-- AUFGABENSTELLUNG --
Gib an, wie viele Zeilen im folgenden Material das Wort „more“ enthalten. Nenne nur die Zahl.

-- EINTRÄGE --
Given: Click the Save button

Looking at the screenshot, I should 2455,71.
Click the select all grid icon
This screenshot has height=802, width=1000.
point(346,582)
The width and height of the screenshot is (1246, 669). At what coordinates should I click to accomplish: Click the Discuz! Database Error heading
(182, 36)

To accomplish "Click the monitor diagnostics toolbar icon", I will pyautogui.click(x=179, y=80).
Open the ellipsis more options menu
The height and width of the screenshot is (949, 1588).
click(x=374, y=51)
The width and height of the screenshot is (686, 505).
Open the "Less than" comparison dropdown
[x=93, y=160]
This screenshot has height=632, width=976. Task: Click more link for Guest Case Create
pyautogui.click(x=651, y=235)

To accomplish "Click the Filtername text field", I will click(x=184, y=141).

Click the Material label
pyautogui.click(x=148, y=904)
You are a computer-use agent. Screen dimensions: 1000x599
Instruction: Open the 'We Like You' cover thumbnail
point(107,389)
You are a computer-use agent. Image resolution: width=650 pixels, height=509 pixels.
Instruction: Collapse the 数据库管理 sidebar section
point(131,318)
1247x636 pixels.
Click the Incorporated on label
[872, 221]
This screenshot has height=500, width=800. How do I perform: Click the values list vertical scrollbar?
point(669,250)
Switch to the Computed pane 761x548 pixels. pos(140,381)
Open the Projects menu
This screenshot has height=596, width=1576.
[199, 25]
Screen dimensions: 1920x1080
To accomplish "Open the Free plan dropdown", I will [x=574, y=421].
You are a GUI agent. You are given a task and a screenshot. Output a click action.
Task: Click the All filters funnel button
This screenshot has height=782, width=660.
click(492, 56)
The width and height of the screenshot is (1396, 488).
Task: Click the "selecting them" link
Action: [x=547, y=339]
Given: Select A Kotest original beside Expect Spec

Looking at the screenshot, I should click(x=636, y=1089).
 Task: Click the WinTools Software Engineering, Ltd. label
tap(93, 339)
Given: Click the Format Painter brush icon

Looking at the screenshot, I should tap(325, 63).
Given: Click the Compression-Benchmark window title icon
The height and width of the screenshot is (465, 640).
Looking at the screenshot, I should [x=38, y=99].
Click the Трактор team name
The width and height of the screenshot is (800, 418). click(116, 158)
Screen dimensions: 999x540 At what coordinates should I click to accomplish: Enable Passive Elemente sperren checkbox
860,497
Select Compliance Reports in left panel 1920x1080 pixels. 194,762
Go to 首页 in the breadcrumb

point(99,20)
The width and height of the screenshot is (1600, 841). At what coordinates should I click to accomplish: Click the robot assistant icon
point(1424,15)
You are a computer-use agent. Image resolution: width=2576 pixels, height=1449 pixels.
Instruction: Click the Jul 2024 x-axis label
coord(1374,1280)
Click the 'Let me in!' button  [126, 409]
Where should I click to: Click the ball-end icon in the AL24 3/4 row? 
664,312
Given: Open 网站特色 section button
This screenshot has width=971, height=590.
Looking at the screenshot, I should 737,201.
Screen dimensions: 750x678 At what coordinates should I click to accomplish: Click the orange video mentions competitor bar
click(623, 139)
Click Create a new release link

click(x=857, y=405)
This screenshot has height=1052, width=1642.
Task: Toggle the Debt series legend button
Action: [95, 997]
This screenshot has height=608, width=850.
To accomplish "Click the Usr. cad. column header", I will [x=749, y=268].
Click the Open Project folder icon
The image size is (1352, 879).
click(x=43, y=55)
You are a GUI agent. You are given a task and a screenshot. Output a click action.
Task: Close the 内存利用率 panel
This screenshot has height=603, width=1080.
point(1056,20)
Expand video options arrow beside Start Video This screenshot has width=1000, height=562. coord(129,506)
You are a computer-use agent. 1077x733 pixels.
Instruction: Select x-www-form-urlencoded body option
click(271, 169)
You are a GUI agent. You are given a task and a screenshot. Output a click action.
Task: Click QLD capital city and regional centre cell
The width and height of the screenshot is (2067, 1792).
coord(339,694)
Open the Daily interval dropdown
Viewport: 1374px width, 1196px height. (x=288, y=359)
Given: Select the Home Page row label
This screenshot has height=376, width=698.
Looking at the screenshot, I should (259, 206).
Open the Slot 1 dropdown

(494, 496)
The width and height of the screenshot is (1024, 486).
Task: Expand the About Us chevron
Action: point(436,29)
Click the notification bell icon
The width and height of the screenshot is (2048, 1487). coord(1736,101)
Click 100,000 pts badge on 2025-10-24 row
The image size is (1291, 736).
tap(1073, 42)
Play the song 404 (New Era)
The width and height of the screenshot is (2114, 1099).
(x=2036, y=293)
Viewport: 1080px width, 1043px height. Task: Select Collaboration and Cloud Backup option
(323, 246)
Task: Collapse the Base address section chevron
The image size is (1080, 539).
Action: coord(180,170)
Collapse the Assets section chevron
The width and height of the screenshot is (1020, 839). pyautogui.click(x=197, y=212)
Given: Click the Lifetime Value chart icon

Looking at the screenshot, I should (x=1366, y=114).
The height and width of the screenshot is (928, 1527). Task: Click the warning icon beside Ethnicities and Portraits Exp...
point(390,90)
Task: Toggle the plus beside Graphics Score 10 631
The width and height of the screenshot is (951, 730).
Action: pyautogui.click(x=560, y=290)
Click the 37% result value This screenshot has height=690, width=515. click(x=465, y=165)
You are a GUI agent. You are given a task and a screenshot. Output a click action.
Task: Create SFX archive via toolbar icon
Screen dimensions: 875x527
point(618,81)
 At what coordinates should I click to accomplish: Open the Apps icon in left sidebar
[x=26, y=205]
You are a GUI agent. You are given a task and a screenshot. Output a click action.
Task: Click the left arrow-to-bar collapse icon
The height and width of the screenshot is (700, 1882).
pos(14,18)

-- ANTWORT UNTEN --
2